L’appuntamento, organizzato dalla Vicepresidente Sereni e dalle Onorevoli Terrosi e Cenni della Commissione agricoltura, si è aperto con i saluti e i ringraziamenti della Vicepresidente “Questo evento ci colloca dentro una grande attualità quale è il percorso verso Expo 2015 che porterà l’Italia ad essere non solo un ‘grande evento espositivo’, ma soprattutto a promuovere una riflessione collettiva sull’agricoltura e sul rapporto tra le persone”. Promotrice dell’iniziativa, l’On.
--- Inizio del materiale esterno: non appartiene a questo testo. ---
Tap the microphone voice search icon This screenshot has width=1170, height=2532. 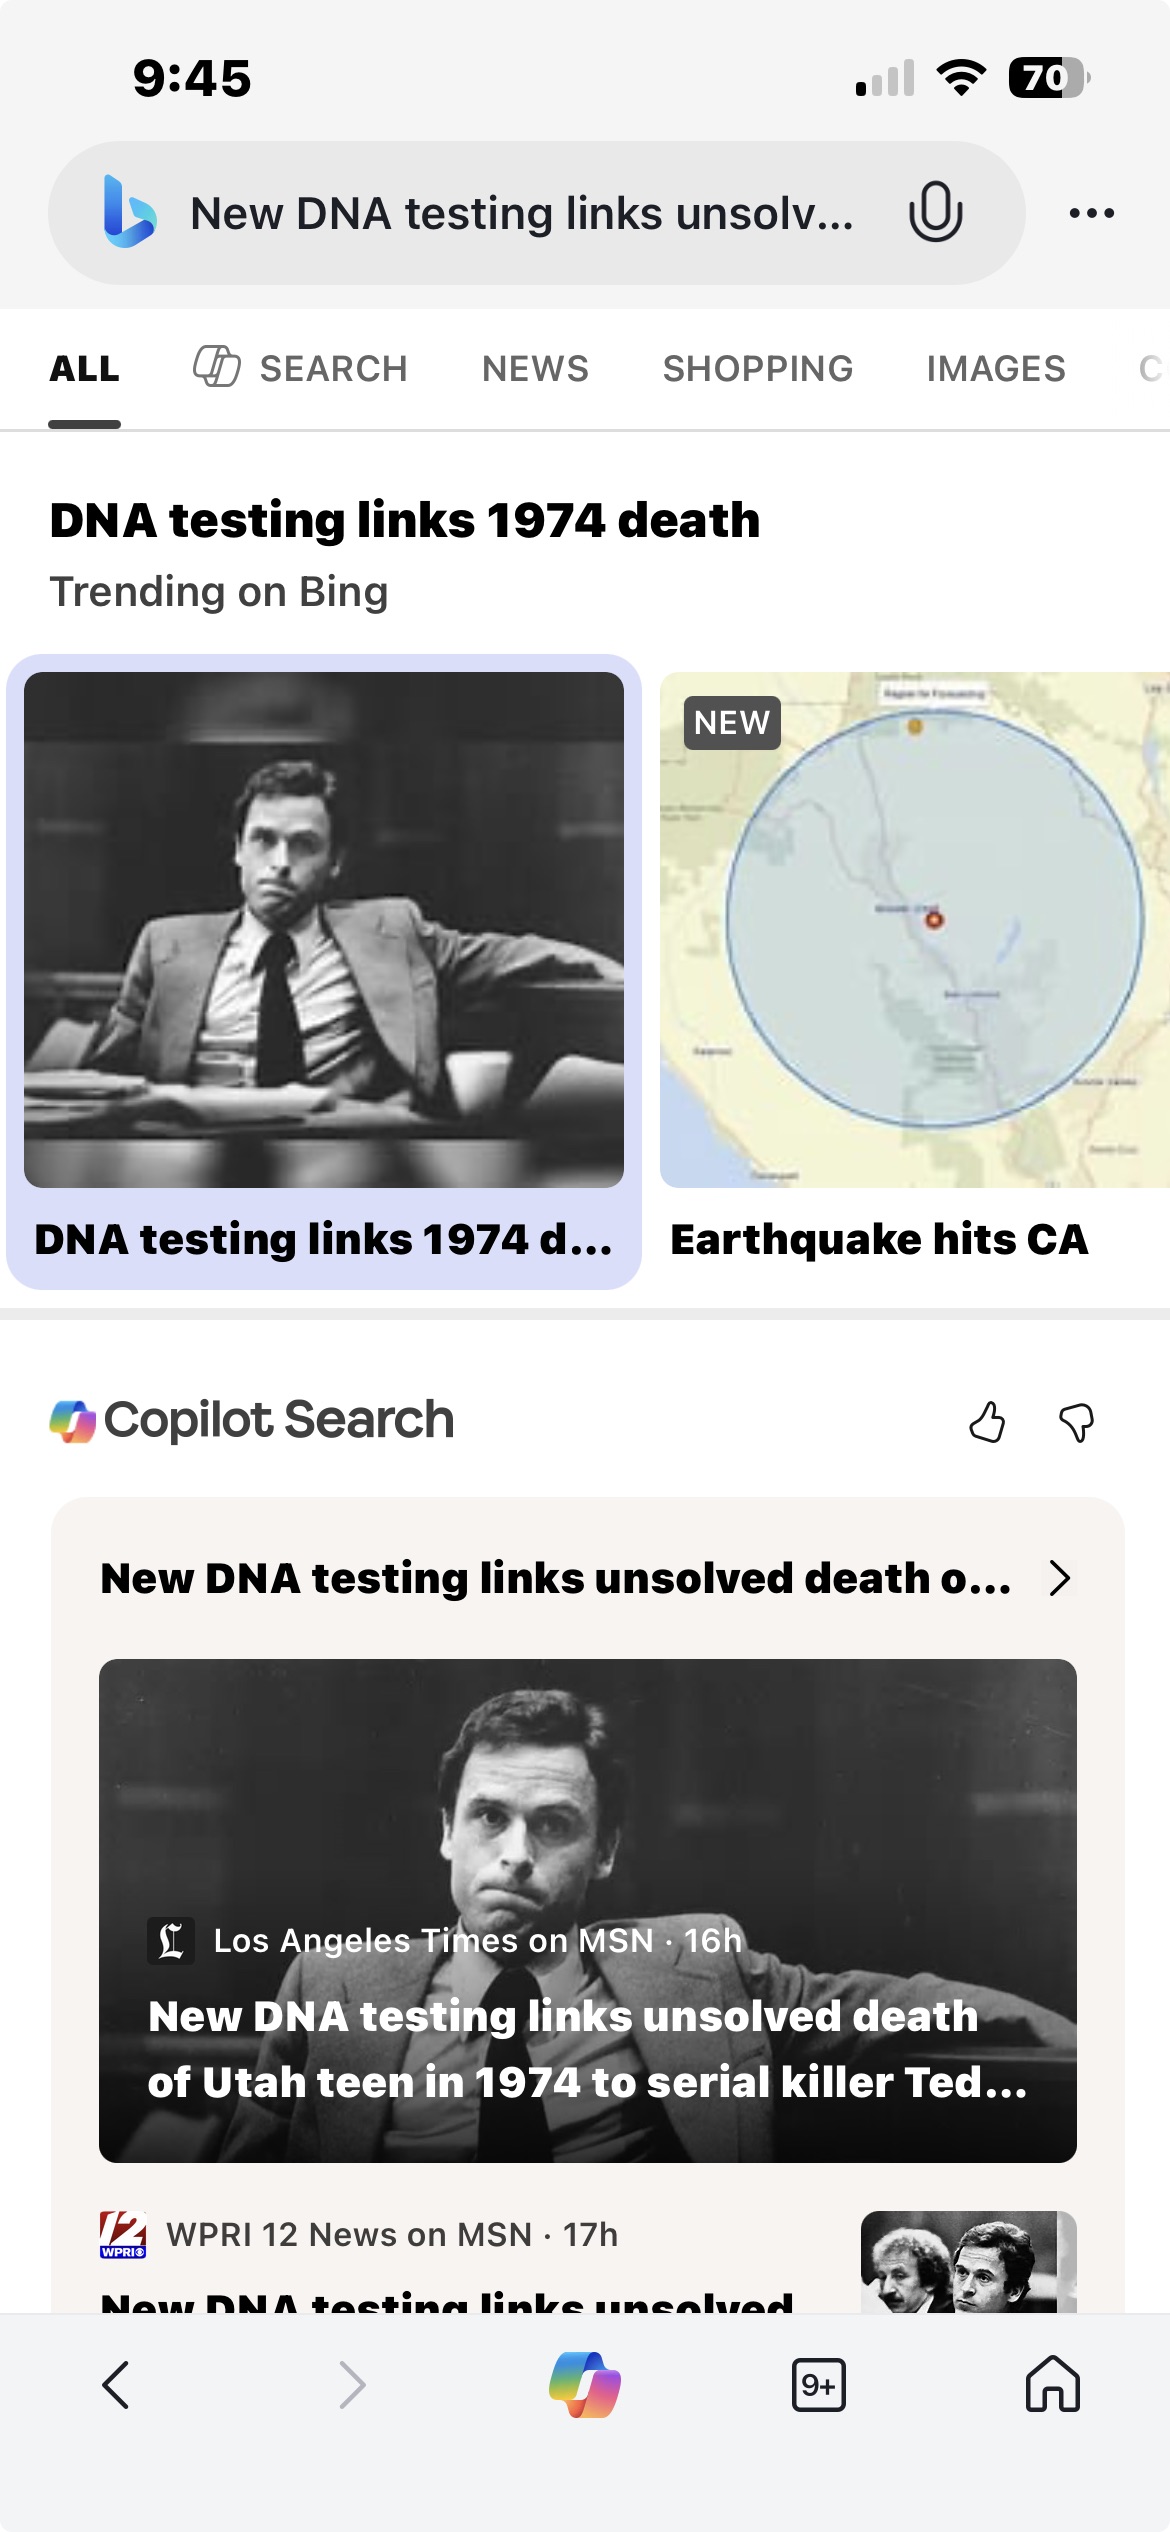coord(935,212)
Terrosi è intervenuta sottolineando come “il film di Alice Rohrwacher l’ha riportata al legame con la terra e il territorio di appartenenza”. Il film è infatti girato nel territorio che accomuna la regista e la deputata – Alto Lazio, a cavallo con Umbria e Toscana. “Lo spunto che ho voluto cogliere, continua Terrosi, è quello per cui l’attività agricola non viene vissuta dai protagonisti in modo romantico, ma come duro lavoro, per il quale serve meticolosità, professionalità e abilità, caratteristiche queste che sono strettamente legate alla passione con cui si fa un mestiere che si è scelto”.

 

Sulla scia degli interventi, Susanna Cenni prende la parola collegandosi al concetto di salvaguardia dell’agricoltura, al ruolo delle donne in agricoltura e tutela del cibo, come quella intesa negli obiettivi della FAO – Food and Agricolture Organization of the United Nations. Cenni, che attualmente lavora alla proposta di legge ‘Norme per la tutela della terra quale bene comune e per il riconoscimento delle agricolture contadine e familiari’, prende spunto dalla scelta della regista di veicolare un’immagine anche dura di una famiglia che vive di agricoltura, per focalizzare l’attenzione “sull’autenticità della dimensione agricola, fuori da tentazioni spesso bucoliche, stereotipizzate. Spero davvero in un autentico ritorno dei giovani alla terra, ma li aiutiamo se abbiamo chiari la fatica, le difficoltà, e se supportiamo nel modo giusto anche la dimensione familiare”.

 

Alice Rohrwacher è andata più nel dettaglio spiegando il motivo dell’origine del film, ovvero una riflessione sugli stati d’animo resi da testimoni, autentici coltivatori del territorio, intervistati uno ad uno prima di intraprendere le riprese. “Cado volutamente nel luogo comune auspicando una maggiore educazione a quello che è il lavoro della terra e la “protezione” di chi la lavora, così come vanno protette le api in un’ottica ben più vasta di salvaguardia del cosmo – dice la regista –. Ma è il luogo comune quello a cui dobbiamo aspirare per superare il concetto che la qualità sia o diventi un prodotto di nicchia. La qualità è e deve essere un luogo comune, di tutti”.